■ DATASET ENTRIES ■
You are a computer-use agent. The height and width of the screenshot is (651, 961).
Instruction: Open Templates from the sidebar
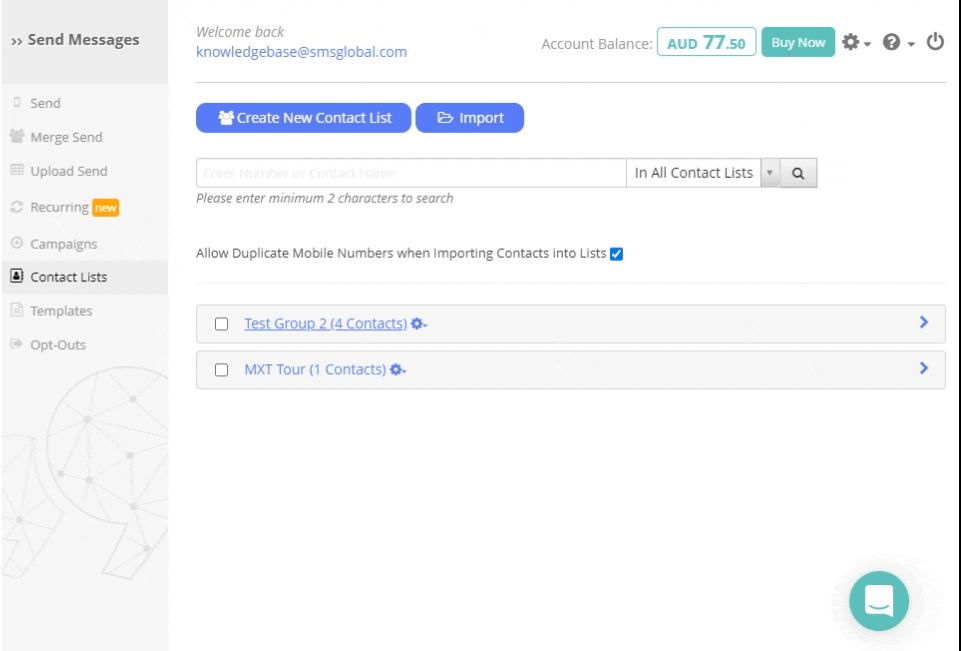(x=61, y=311)
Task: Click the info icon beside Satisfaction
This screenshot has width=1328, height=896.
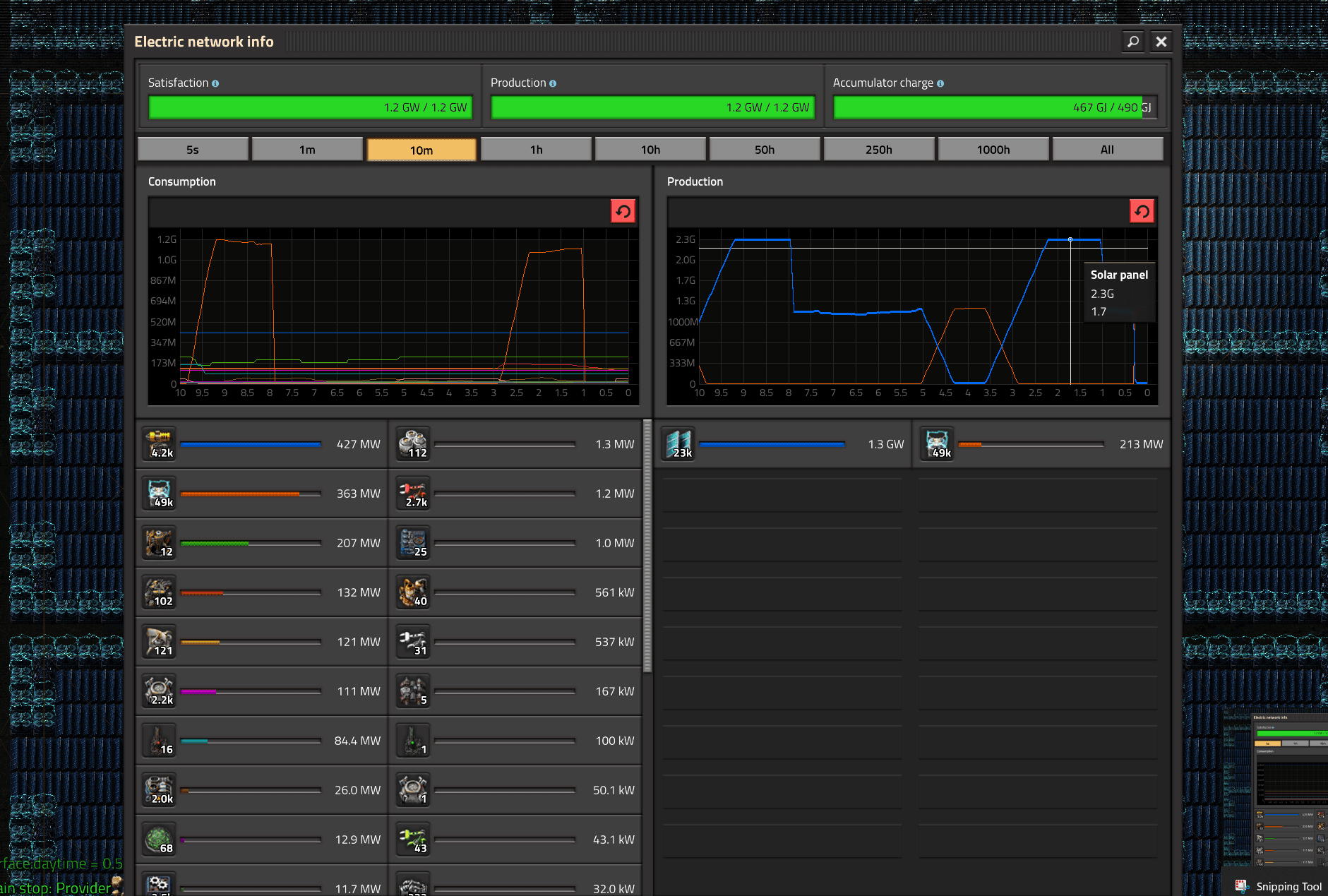Action: [x=215, y=83]
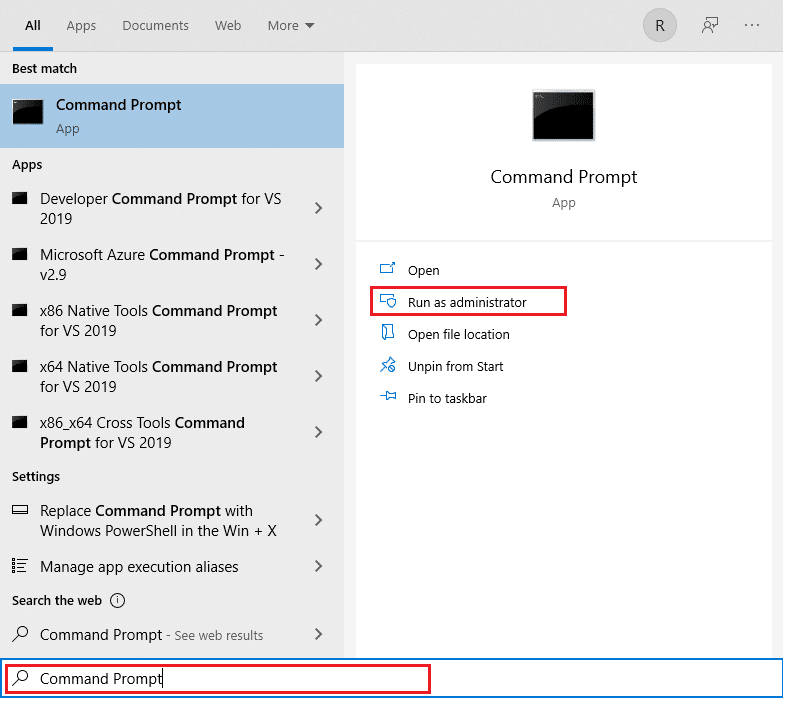Expand the More dropdown filter
This screenshot has height=716, width=802.
point(290,26)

■ WHAT YOU SHOULD DO ■
Drop the pictures, then write out only the lines running from the one containing "Task: Click the info icon beside Satisfaction" through the last line above, both included, exactly.

■ TASK OUTPUT ■
Task: Click the info icon beside Satisfaction
This screenshot has width=1328, height=896.
Action: [x=215, y=83]
Expand the More dropdown filter
This screenshot has height=716, width=802.
point(290,26)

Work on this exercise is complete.